Passage to read:
════

What the hell is KPO and where is it going? Answer: PhDs on tap

On-tapDuring this year’s NASSCOM BPO summit, we were subjected to a deluge of three-lettered acronyms which (let’s face it) aren’t particularly relevant today – as Pramod Bhasin so eloquently opined.  And while “BPO” is clearly a broad and fluffy term that is now used to to describe any type of outsourced process solution that isn’t IT, “KPO” is even more vague.  In fact, I discover a new firm daily which claims to have a “KPO” solution, ever since I invited every man and his dog to partake in my new research effort.  And when you have the Chairman of NASSCOM asking “what the hell is KPO?”, you know there is a communication issue out there.


So why should we care? 



Because “KPO” is truly the next phase of Business Process Outsourcing.  Until now – and for a little while to come - BPO has represented largely transactional processes being offloaded to offshore locales with a service provider, sizeable employee remediation from the buyer, and quickfire cost-savings resulting.  And if the service provider can muck through to some sort of adequate operating state within a couple of years, the engagement can be largely deemed a success.  All-in-all, most firms have pretty much trimmed their payroll, accounts payable and customer service staff as much as they can feasibly manage, and once they have moved into a BPO engagement, this is normally the limit of savings they can hope to achieve from offshoring their transaction processes to a third-party provider.  Within a couple more years, there won’t be many medium-to-large firms left which haven’t outsourced most of their transactional processes where is makes business sense to do so. 


The next wave of savings will occur from buyers moving elements of higher-value processes over to third-parties, where onshore costs are high and skilled resources often scarce, in areas such as analytics, front-office finance, legal contract development, marketing, clinical data analysis, research and investment services. 


Moreover, the manner in which this next outsourcing wave will happen is going to be different. Instead of broadscale employee remediation, buyers will take-on piecemeal services in relatively small initial projects delivered by high-qualified personnel, whose rates are still three times lower than the cost of using qualified onshore employees.  And many buyers will not move immediately into multi-year outsourcing contracts, they will pay for these “PhD Services” by the drink – often weekly, monthly, or by the project.

════

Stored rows

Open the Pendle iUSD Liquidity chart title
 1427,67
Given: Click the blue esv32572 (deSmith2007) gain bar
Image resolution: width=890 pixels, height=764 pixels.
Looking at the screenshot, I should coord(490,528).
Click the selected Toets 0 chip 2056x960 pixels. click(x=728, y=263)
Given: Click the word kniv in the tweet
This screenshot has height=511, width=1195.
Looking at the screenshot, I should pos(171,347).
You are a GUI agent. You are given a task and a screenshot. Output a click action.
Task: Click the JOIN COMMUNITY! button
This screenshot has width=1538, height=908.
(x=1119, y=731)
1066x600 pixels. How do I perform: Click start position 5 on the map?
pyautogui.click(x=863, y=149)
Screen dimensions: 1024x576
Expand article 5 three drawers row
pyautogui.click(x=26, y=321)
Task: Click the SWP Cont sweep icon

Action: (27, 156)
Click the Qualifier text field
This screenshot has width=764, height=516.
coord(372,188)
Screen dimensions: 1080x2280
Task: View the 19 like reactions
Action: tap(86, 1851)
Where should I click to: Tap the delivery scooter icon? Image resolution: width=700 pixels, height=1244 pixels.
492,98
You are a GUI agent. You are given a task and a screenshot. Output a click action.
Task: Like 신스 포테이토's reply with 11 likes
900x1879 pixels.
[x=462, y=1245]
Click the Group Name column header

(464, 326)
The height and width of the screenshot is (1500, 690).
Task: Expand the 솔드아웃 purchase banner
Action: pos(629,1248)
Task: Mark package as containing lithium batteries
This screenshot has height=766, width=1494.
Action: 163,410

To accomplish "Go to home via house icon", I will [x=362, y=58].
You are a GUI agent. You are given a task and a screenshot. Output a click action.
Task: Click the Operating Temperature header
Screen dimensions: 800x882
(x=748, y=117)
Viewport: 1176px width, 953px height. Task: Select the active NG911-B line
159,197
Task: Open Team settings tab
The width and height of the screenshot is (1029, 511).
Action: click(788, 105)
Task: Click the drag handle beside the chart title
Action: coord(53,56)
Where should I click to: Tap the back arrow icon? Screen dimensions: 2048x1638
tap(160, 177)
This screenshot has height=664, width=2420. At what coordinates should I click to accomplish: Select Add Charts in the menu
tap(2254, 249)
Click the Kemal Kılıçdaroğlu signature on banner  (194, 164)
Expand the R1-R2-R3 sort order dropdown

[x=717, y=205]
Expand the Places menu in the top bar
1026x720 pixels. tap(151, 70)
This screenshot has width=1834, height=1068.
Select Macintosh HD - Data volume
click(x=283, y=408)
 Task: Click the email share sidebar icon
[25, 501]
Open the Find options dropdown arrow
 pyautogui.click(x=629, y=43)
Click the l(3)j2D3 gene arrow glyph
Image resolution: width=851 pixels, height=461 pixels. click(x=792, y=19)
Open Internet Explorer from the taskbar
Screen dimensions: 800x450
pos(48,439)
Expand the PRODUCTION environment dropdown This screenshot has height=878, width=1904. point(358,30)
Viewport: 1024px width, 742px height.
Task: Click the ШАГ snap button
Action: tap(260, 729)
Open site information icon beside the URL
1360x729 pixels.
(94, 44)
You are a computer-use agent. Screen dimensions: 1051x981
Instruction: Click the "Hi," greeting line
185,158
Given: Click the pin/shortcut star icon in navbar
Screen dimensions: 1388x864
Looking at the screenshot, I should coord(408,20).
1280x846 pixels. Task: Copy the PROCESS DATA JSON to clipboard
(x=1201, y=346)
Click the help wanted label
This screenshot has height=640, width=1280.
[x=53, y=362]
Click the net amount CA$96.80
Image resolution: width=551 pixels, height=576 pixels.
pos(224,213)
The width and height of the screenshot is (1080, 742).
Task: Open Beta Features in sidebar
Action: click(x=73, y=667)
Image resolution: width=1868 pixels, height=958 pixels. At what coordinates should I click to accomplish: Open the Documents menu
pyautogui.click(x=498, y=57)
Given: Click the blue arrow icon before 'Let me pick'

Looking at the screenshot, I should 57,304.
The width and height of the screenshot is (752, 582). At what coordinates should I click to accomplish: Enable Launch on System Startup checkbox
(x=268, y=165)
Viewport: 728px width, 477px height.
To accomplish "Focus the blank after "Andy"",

════

Your task: In the piece on KPO, how do the rates of the highly qualified personnel compare with the cost of using qualified onshore employees? The rows aren't needed here.

Solution: Their rates are still three times lower than the cost of using qualified onshore employees.